**Arbeitsauftrag 1:** Im Textauszug über den Umgang mit Emotionen wird eine Fachgesellschaft genannt. Zählen Sie alle Fachgebiete auf, die in ihrem Namen vorkommen.
**Arbeitsauftrag 2:** Schreiben Sie den Textauszug über den Umgang mit Emotionen im Anschluss an seinen letzten Satz weiter.

**Textauszug:**
________________________________________
Wie negative Gefühle schnell weg sind
Laut der Deutschen Gesellschaft für Psychiatrie und Psychotherapie, Psychosomatik und Nervenheilkunde e. V. sind in Deutschland jedes Jahr etwa 27 Prozent aller Erwachsenen von einer psychischen Erkrankung betroffen. Das sind immerhin 17,8 Millionen Menschen. Tendenz steigend. Eine Hilfe, die psychische Gesundheit insgesamt zu schützen, ist eine gezielte Kontrolle der Emotionen. Die Idee dahinter: „Wenn wir in der Lage sind, unsere eigenen Gefühle zu beeinflussen, dann können wir darüber erreichen, dass wir negative Emotionen weniger intensiv erleben und sie nicht so lange andauern“, erklärt Professorin Ulrike Basten. In aktuellen Forschungsprojekten beschäftigt sich die Psychologin in Zusammenarbeit mit Kolleginnen und Kollegen der Forschungsinitiative ARPID (Affect Regulation – Processes, Interventions, and development, auf Deutsch: Affektregulation – Prozesse, Interventionen und Entwicklung) mit der Frage, wie Menschen mit ihren Emotionen umgehen, salopp gesagt, wie sie positive und negative Erlebnisse verarbeiten – „und warum manche Menschen das besser hingekommen als andere“.
________________________________________
**Rohdaten:**
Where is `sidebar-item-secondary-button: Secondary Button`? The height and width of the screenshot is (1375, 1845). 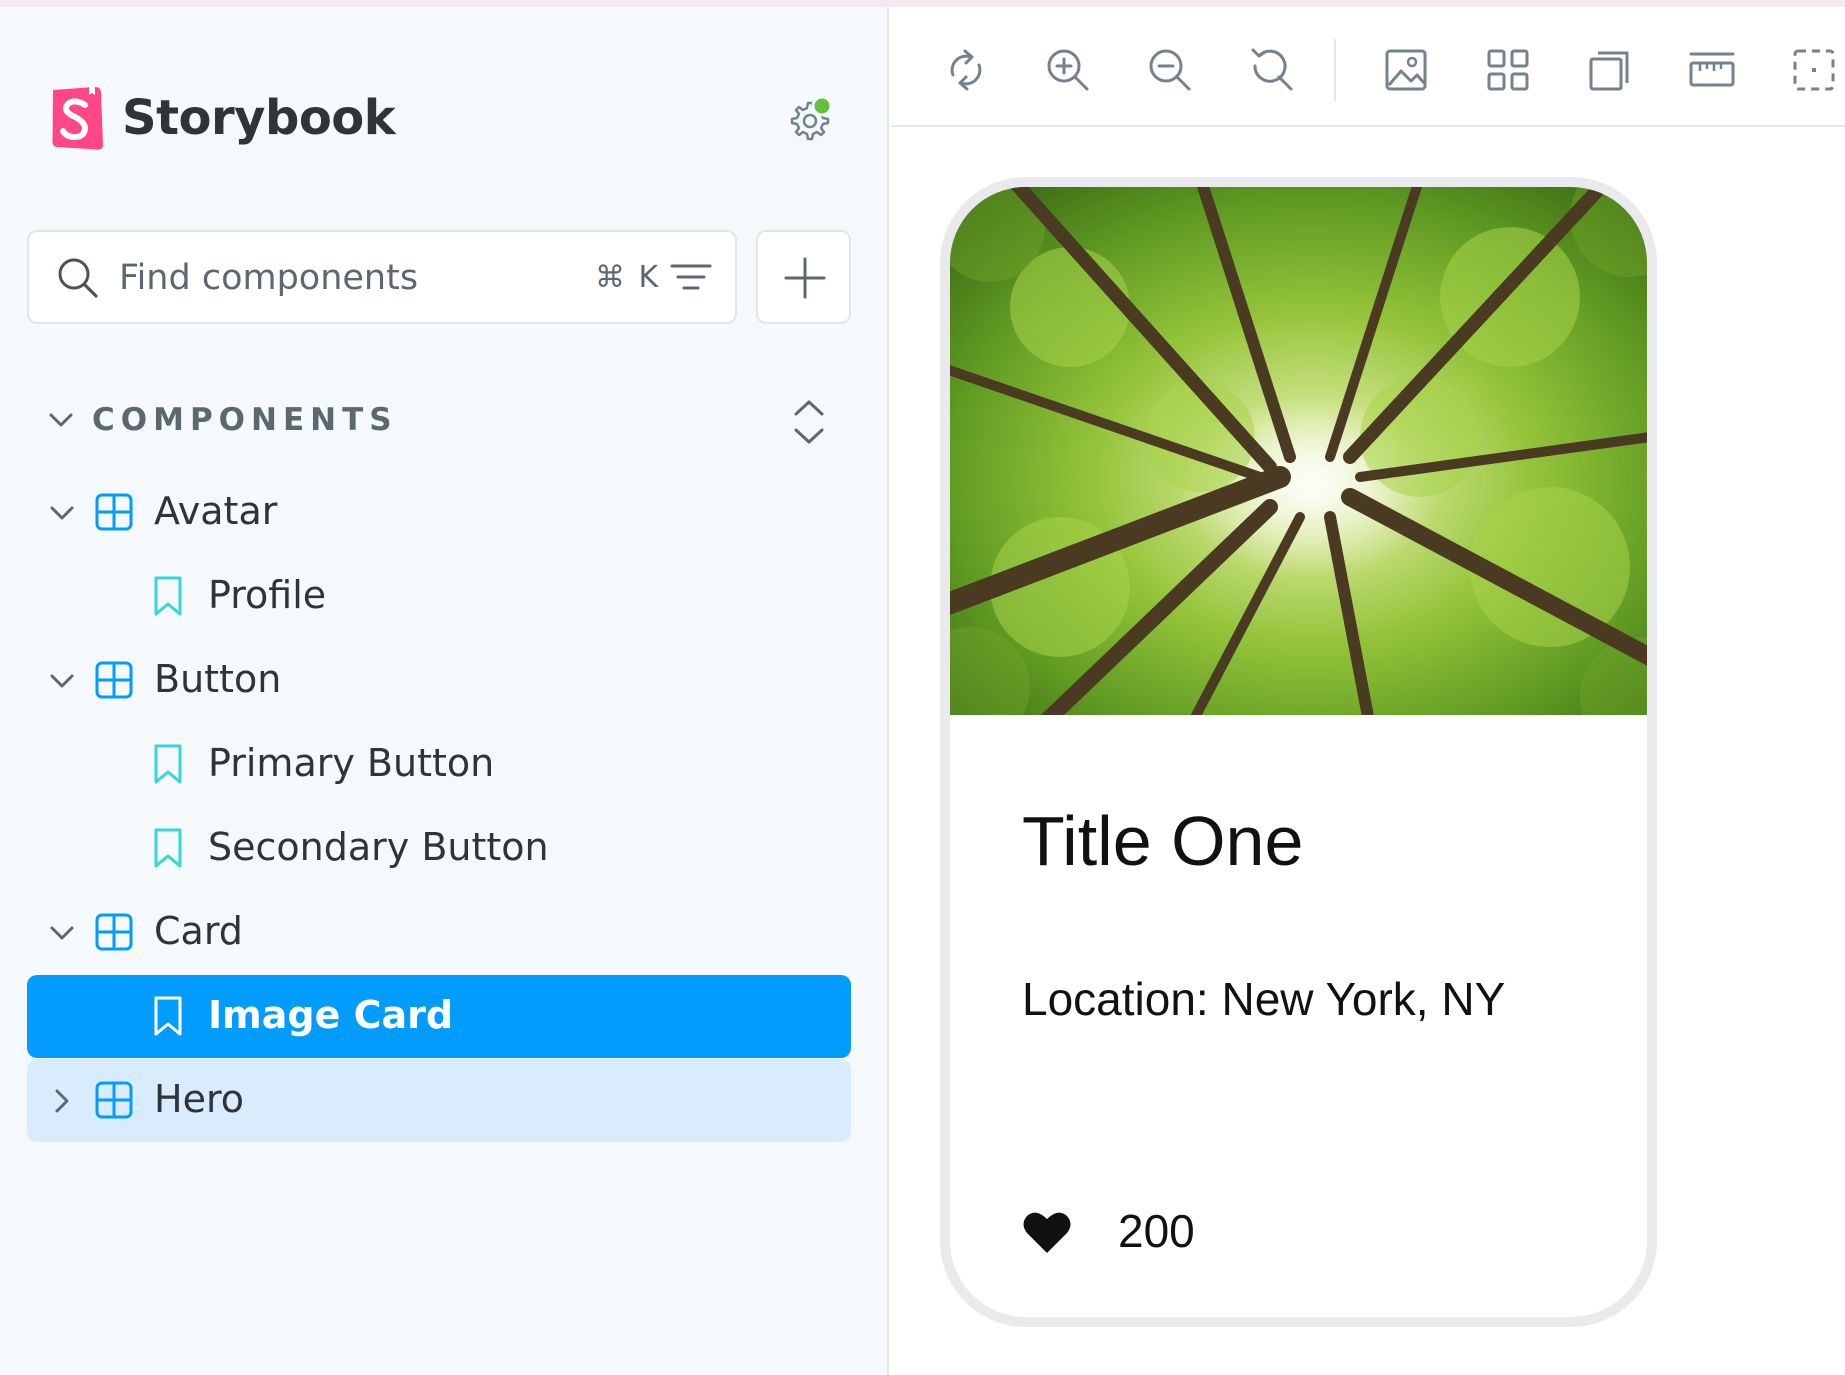 sidebar-item-secondary-button: Secondary Button is located at coordinates (439, 848).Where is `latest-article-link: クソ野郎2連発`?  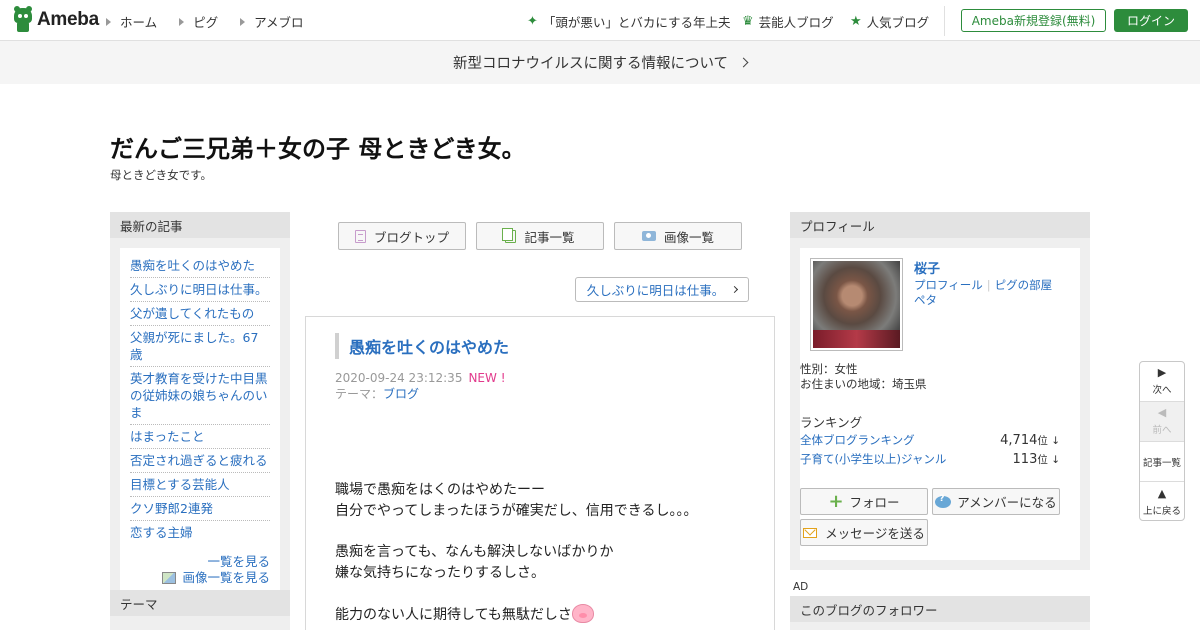 latest-article-link: クソ野郎2連発 is located at coordinates (200, 509).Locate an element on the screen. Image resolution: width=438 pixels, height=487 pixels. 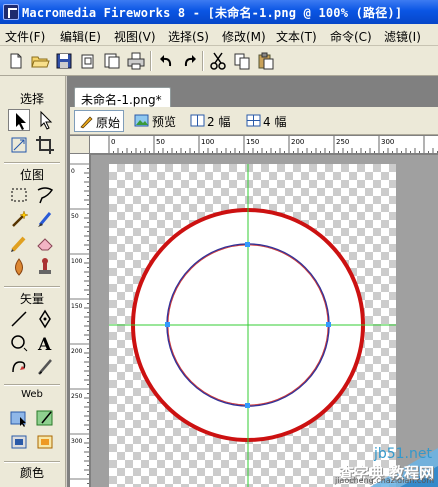
brush-tool-icon is located at coordinates (45, 219).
________________________________________
**Antwortfeld 1:** Psychiatrie, Psychotherapie, Psychosomatik, Nervenheilkunde

**Antwortfeld 2:**
Ablenkung und Neu-Bewertung als Strategien
Ulrike Basten konkretisiert, es gebe eine Menge kognitiver Strategien zur Emotionsregulation, also Methoden, mit denen sich die Wahrnehmung oder Einordnung von Erlebnissen beeinflussen lässt: „In unserer Forschung schauen wir uns zwei Strategien an. Die Ablenkung und die Neu-Bewertung.“ Für das experimentelle Studien-Design bedeutet dies: Studienteilnehmende bekommen von den Forschenden Bilder auf einem Bildschirm gezeigt, die negative Emotionen hervorrufen. Bilder, die körperliche Verletzungen, Unfälle oder Gewalt-Szenen darstellen. „Bilder, ähnlich wie sie mittlerweile jeder von Zigarettenpackungen kennt.“
Die Teilnehmenden sehen mehrere Bilder hintereinander – und das eine knappe Stunde lang. Dabei werden sie vom Forschungsteam um Basten angeleitet, mit den so erzeugten negativen Emotionen umzugehen: „Bei der Strategie Ablenkung etwa, sollen sie beim Anschauen des Bildes ihre Aufmerksamkeit auf andere, neutrale Gedanken lenken.“ Der Gedanke an eine Alltagstätigkeit wie das Zähneputzen könne dies beispielsweise sein, „oder auch einfach die Vorstellung einer geometrischen Figur wie die eines grünen Kreises“.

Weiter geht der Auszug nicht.